What you should do – Can you output the material between the lines holding "Collapse the Tagging tree branch" and "click(x=143, y=166)", inclusive, as a two-column CSV with the columns text and answer, one row per answer, each field in double quotes and with line breaks replaced by spaces?

Extracted material –

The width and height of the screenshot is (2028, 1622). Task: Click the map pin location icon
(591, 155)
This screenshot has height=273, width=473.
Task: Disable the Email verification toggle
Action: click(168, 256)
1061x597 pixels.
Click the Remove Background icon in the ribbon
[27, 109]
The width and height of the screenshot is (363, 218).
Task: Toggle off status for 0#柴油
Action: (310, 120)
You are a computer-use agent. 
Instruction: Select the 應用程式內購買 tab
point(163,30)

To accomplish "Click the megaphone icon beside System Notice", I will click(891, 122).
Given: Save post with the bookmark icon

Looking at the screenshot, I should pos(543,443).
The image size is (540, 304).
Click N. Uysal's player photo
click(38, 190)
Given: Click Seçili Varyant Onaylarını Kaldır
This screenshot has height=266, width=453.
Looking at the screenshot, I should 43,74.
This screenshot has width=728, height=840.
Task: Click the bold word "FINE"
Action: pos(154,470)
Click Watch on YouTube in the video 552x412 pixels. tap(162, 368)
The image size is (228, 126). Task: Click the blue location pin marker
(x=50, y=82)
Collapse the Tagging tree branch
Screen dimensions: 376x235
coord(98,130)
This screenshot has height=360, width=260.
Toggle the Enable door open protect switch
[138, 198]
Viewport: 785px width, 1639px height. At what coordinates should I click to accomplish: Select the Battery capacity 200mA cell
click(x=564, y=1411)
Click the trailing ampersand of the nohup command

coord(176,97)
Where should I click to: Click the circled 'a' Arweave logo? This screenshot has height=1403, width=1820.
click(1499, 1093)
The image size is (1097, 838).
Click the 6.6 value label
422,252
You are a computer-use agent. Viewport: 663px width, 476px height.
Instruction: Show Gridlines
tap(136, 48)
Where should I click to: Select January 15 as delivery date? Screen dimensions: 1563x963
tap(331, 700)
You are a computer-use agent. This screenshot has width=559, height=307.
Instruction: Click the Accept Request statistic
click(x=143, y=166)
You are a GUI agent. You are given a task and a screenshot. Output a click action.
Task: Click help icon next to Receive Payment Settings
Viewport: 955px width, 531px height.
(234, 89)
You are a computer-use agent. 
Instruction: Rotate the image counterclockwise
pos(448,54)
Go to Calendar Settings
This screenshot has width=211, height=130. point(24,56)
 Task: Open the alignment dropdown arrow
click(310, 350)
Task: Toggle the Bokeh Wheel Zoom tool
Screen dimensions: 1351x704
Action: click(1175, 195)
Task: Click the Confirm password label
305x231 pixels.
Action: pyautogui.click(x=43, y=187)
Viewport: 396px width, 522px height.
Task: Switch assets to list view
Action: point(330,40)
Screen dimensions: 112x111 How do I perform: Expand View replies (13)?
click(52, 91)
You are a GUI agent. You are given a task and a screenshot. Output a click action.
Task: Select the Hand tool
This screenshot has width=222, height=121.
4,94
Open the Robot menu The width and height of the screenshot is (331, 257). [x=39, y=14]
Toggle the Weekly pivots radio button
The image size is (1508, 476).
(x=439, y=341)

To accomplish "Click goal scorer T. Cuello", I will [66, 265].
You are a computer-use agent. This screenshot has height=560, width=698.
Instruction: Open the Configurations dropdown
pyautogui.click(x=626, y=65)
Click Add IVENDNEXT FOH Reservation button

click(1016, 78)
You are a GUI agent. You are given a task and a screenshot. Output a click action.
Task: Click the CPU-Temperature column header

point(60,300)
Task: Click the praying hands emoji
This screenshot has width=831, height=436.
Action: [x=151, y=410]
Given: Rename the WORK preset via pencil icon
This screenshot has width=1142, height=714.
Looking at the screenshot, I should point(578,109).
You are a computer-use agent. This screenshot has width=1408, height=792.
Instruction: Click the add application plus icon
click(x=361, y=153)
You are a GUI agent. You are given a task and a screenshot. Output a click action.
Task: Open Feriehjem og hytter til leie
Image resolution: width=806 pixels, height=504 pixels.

Task response –
text,answer
"Collapse the Tagging tree branch Screen dimensions: 376x235","coord(98,130)"
"This screenshot has height=360, width=260. Toggle the Enable door open protect switch","[138, 198]"
"Viewport: 785px width, 1639px height. At what coordinates should I click to accomplish: Select the Battery capacity 200mA cell","click(x=564, y=1411)"
"Click the trailing ampersand of the nohup command","coord(176,97)"
"Where should I click to: Click the circled 'a' Arweave logo? This screenshot has height=1403, width=1820.","click(1499, 1093)"
"The image size is (1097, 838). Click the 6.6 value label","422,252"
"You are a computer-use agent. Viewport: 663px width, 476px height. Instruction: Show Gridlines","tap(136, 48)"
"Where should I click to: Select January 15 as delivery date? Screen dimensions: 1563x963","tap(331, 700)"
"You are a computer-use agent. This screenshot has width=559, height=307. Instruction: Click the Accept Request statistic","click(x=143, y=166)"